Is bravery - for example risking or giving one's life to save a stranger's, while one has loved-ones and dependents - laudable, or even defensible, under any theories of ethics? There are many examples of people giving up their lives - and by consequence severely afflicting those of their immediate family - through acts of self-sacrifice. Are these acts justifiable? Sometimes the risks of this kind of uncalculating bravery are so great, it seems that no reasonable person would do it, yet some do, and most people (me included) praises them for it - is this reasonable?
Accepted:
February 2, 2011

Comments

Charles Taliaferro
February 3, 2011 (changed February 3, 2011) Permalink

Great question! It does seem that there are cases when family or romantic relations would provide a very good reason for a person not to engage in heroic self-sacrifice. Imagine a peson is deciding between professions: a crime fighter who would be in a unit where there is a 30% morality rate over a full career or a physician. Imagine both tasks would involve saving the same number of lives, but being a physician has a very low probability of injury or even threats and so would require less bravery. If you were in that position of deciding what to do and your partner / family urged you to be a physician, I think you might have a family duty to take the less brave choice.

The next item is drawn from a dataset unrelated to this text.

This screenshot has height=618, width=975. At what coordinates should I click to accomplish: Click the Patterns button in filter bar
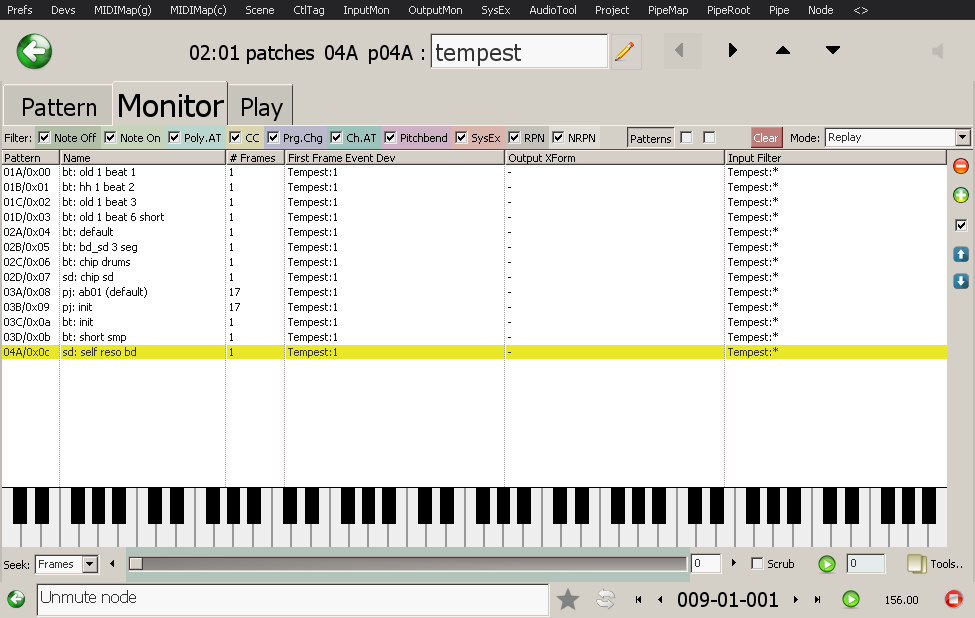click(x=650, y=138)
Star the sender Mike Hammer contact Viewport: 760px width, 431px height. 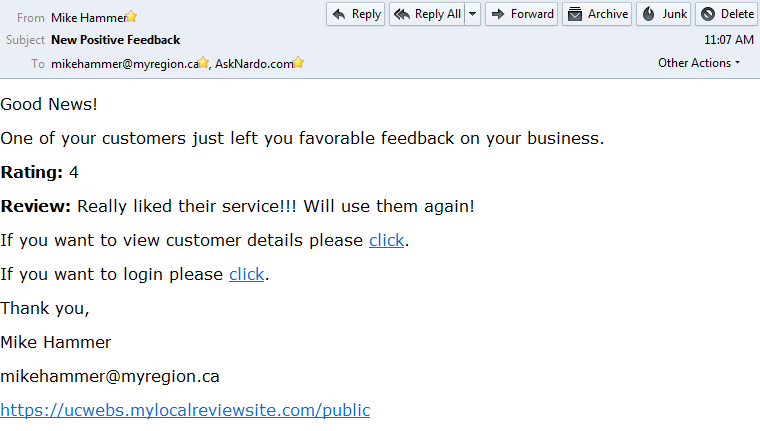coord(132,17)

There is actually a Biblical edict in Deuteronomy, I think, that notes that when a soldier marries, he is relieved of military duties for one or two years. That would be a case in which family / perhaps romantic love (?) might trump one's obligation to be brave in battle. Perhaps, though, the hero who saves the stranger is also motivated by the realization that this stranger may also have immediate family, a lover or spouse and friends. The hero might also want other heroes to step in if her or his family is under threat. And a hero might even wish for her or his own children to be brave heroes rather than cowards?

You might dislike popular culture, but if you are ok with it Tricia Little and I have co-authored a paper on precisely this matter in the forthcoming book: Spiderman and Philosophy. It will be published when the next Spiderman film is (finally) released.